◆ **ABOUT THIS TASK**: Write out every entry word for word.
====== EXTRACTED RECORDS ======
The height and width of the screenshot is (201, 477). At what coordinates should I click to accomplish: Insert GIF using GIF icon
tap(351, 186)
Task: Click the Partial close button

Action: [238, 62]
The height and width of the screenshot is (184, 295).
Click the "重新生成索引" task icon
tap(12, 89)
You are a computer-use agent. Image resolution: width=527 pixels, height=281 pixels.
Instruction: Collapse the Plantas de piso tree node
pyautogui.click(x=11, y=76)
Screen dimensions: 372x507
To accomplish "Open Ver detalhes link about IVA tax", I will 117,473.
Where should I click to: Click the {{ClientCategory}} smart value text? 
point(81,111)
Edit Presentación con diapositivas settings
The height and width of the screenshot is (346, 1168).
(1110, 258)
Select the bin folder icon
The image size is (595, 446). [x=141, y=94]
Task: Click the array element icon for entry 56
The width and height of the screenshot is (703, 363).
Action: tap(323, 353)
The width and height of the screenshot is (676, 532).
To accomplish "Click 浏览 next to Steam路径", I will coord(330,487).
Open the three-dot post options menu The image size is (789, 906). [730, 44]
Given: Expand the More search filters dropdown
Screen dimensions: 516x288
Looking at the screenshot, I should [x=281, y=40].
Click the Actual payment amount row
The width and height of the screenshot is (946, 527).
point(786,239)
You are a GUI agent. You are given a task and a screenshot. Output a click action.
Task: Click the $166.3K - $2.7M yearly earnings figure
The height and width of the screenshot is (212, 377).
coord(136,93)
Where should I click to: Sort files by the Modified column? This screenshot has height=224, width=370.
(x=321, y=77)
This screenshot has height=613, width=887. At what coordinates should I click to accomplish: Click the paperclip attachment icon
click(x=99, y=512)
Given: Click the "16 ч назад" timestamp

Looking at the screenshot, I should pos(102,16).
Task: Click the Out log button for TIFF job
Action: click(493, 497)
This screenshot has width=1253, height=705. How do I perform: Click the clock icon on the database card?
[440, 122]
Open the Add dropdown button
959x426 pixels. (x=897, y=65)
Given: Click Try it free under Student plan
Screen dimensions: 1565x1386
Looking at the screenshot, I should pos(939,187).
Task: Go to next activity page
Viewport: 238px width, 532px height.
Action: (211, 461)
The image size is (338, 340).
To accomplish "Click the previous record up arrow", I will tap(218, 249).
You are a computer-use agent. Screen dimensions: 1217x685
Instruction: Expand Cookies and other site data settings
======
◆ **EXPECTED ANSWER**:
The height and width of the screenshot is (201, 477). At what coordinates should I click to accomplish: Insert GIF using GIF icon
tap(351, 186)
Task: Click the Partial close button

Action: [238, 62]
The height and width of the screenshot is (184, 295).
Click the "重新生成索引" task icon
tap(12, 89)
You are a computer-use agent. Image resolution: width=527 pixels, height=281 pixels.
Instruction: Collapse the Plantas de piso tree node
pyautogui.click(x=11, y=76)
Screen dimensions: 372x507
To accomplish "Open Ver detalhes link about IVA tax", I will 117,473.
Where should I click to: Click the {{ClientCategory}} smart value text? 
point(81,111)
Edit Presentación con diapositivas settings
The height and width of the screenshot is (346, 1168).
(1110, 258)
Select the bin folder icon
The image size is (595, 446). [x=141, y=94]
Task: Click the array element icon for entry 56
The width and height of the screenshot is (703, 363).
Action: tap(323, 353)
The width and height of the screenshot is (676, 532).
To accomplish "Click 浏览 next to Steam路径", I will coord(330,487).
Open the three-dot post options menu The image size is (789, 906). [730, 44]
Given: Expand the More search filters dropdown
Screen dimensions: 516x288
Looking at the screenshot, I should [x=281, y=40].
Click the Actual payment amount row
The width and height of the screenshot is (946, 527).
point(786,239)
You are a GUI agent. You are given a task and a screenshot. Output a click action.
Task: Click the $166.3K - $2.7M yearly earnings figure
The height and width of the screenshot is (212, 377).
coord(136,93)
Where should I click to: Sort files by the Modified column? This screenshot has height=224, width=370.
(x=321, y=77)
This screenshot has height=613, width=887. At what coordinates should I click to accomplish: Click the paperclip attachment icon
click(x=99, y=512)
Given: Click the "16 ч назад" timestamp

Looking at the screenshot, I should pos(102,16).
Task: Click the Out log button for TIFF job
Action: click(493, 497)
This screenshot has width=1253, height=705. How do I perform: Click the clock icon on the database card?
[440, 122]
Open the Add dropdown button
959x426 pixels. (x=897, y=65)
Given: Click Try it free under Student plan
Screen dimensions: 1565x1386
Looking at the screenshot, I should pos(939,187).
Task: Go to next activity page
Viewport: 238px width, 532px height.
Action: (211, 461)
The image size is (338, 340).
To accomplish "Click the previous record up arrow", I will tap(218, 249).
You are a computer-use agent. Screen dimensions: 1217x685
Instruction: Expand Cookies and other site data settings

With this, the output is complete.